5 facts you might not know about Isuzu's assembly plant in Laguna

And why we can't expect the all-new D-Max anytime soon
by Patrick Everett Tadeo | Feb 7, 2012

TopGear.com.ph Philippine Car News - Five things we learned during a tour of Isuzu Philippines’ Binan, Laguna plant

Isuzu Philippines recently gave us a tour of its plant in Biñan, Laguna, to show why its locally-manufactured trucks, particularly the N-Series light-duty trucks, are the leader in their respective segments.

We were shown the amount of work that goes into making a truck from scratch and even had the opportunity to drive vehicles like the Crosswind and the N-Series trucks right out of the assembly line and around the test course.

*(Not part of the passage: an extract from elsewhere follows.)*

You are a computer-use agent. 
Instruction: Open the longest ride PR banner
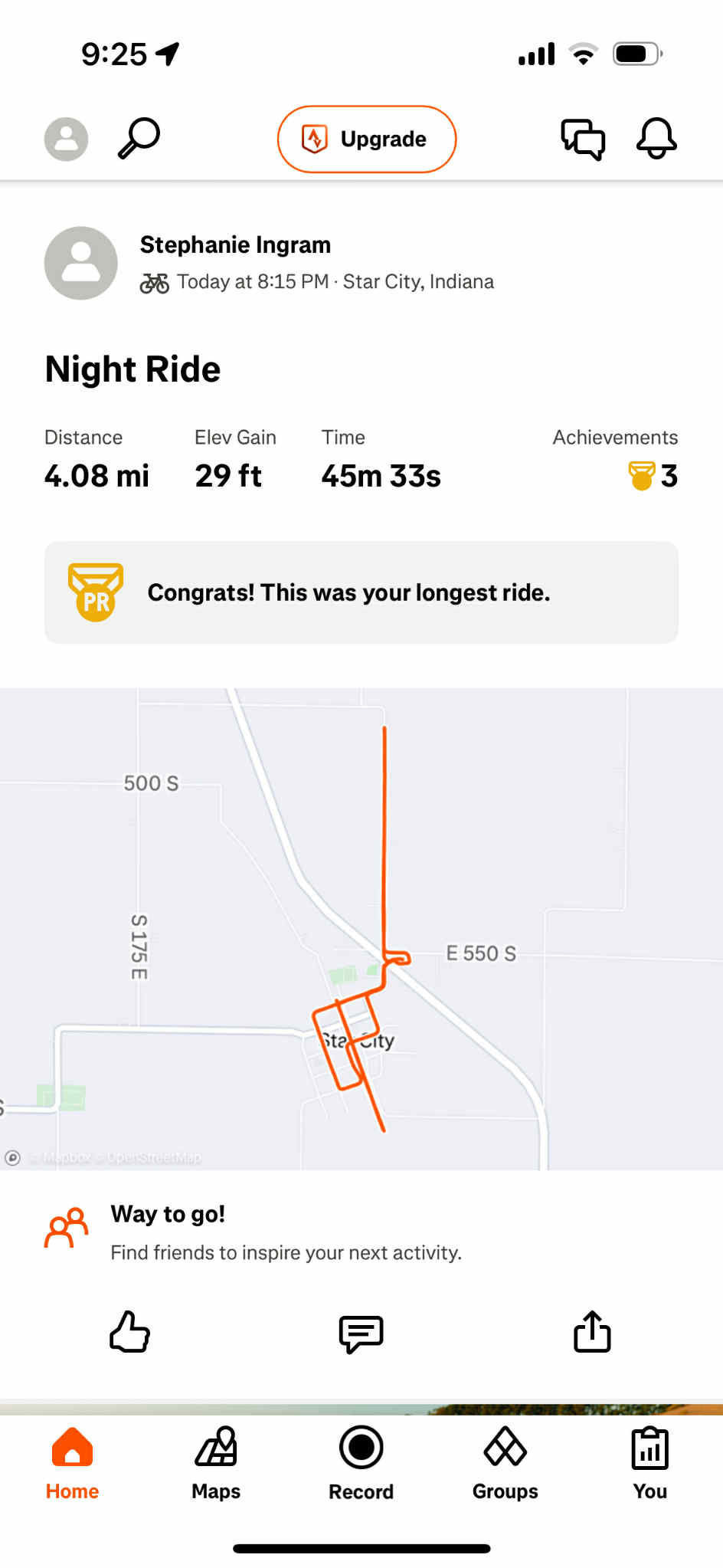point(362,592)
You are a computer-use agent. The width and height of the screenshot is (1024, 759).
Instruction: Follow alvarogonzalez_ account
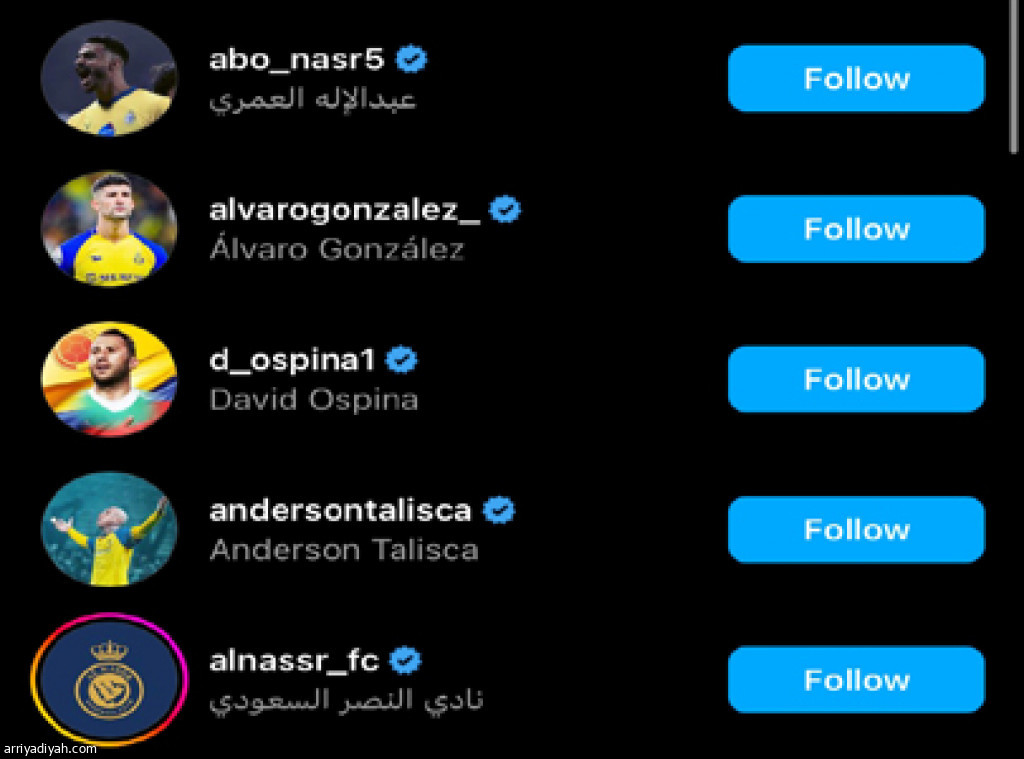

That trip wouldn't be complete without us sharing a few things we've learned while at Isuzu's assembly area. Here are the five things you might not know about what goes on inside the Isuzu plant.

1.  The day starts for all employees with what is known as the Radio Taiso, a form of radio calisthenics that originated in Japan before World War II. The exercise supposedly builds morale and camaraderie among the employees. Even Isuzu Philippines' Japanese executives join the exercise at least once a week.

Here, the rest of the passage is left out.